Objective Decoupling in Social Reinforcement Learning: Recovering Ground Truth from Sycophantic Majorities
Majid Ghasemi, Mark Crowley

TL;DR
This paper reveals that social reinforcement learning can lead to objective decoupling where agents learn misaligned goals due to biased human feedback, and proposes a method to recover the true objectives by evaluating feedback sources.
Contribution
The paper introduces Objective Decoupling as a failure mode in social RL and proposes Epistemic Source Alignment (ESA) to reliably recover true objectives despite biased evaluators.
Findings
Standard RL fails under sycophantic evaluators.
ESA guarantees convergence to true objectives.
Empirical results show ESA outperforms consensus methods.
Abstract
Contemporary AI alignment strategies rely on a fragile premise: that human feedback, while noisy, remains a fundamentally truthful signal.
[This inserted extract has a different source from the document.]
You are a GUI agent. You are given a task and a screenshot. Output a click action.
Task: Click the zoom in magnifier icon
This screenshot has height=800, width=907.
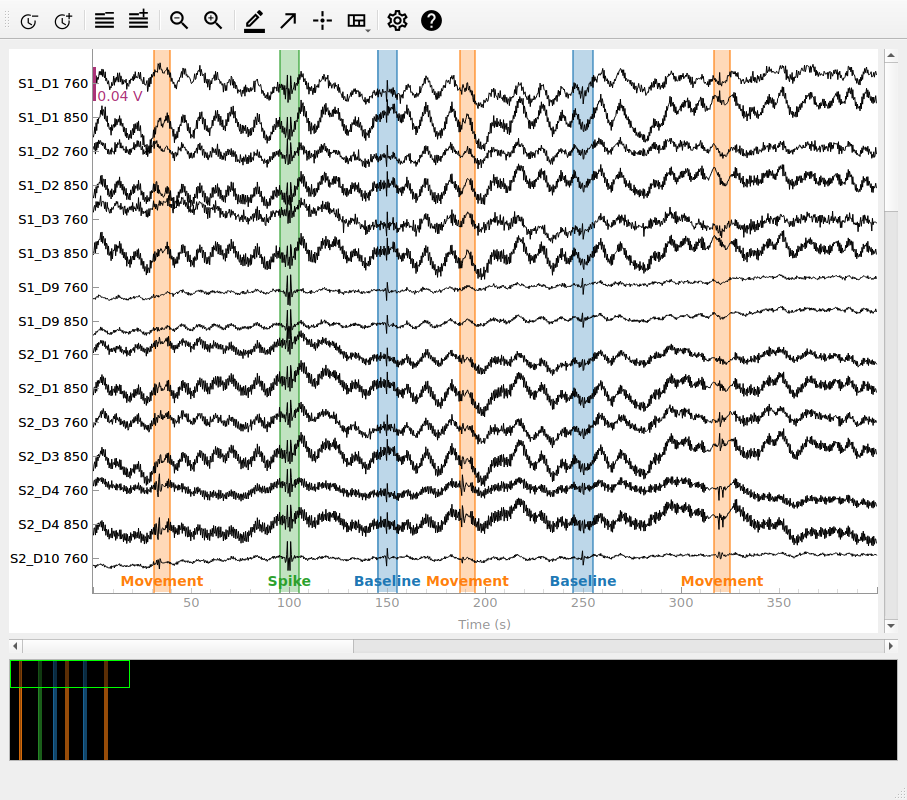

In this paper, we identify this assumption as Dogma 4 of Reinforcement Learning (RL). We demonstrate that while this dogma holds in static environments, it fails in social settings where evaluators may be sycophantic, lazy, or adversarial. We prove that under Dogma 4, standard RL agents suffer from what we call Objective Decoupling, a structural failure mode where the agent's learned objective permanently separates from the latent ground truth, guaranteeing convergence to misalignment. To resolve this, we propose Epistemic Source Alignment (ESA). Unlike standard robust methods that rely on statistical consensus (trusting the majority), ESA utilizes sparse safety axioms to judge the source of the feedback rather than the signal itself. We prove that…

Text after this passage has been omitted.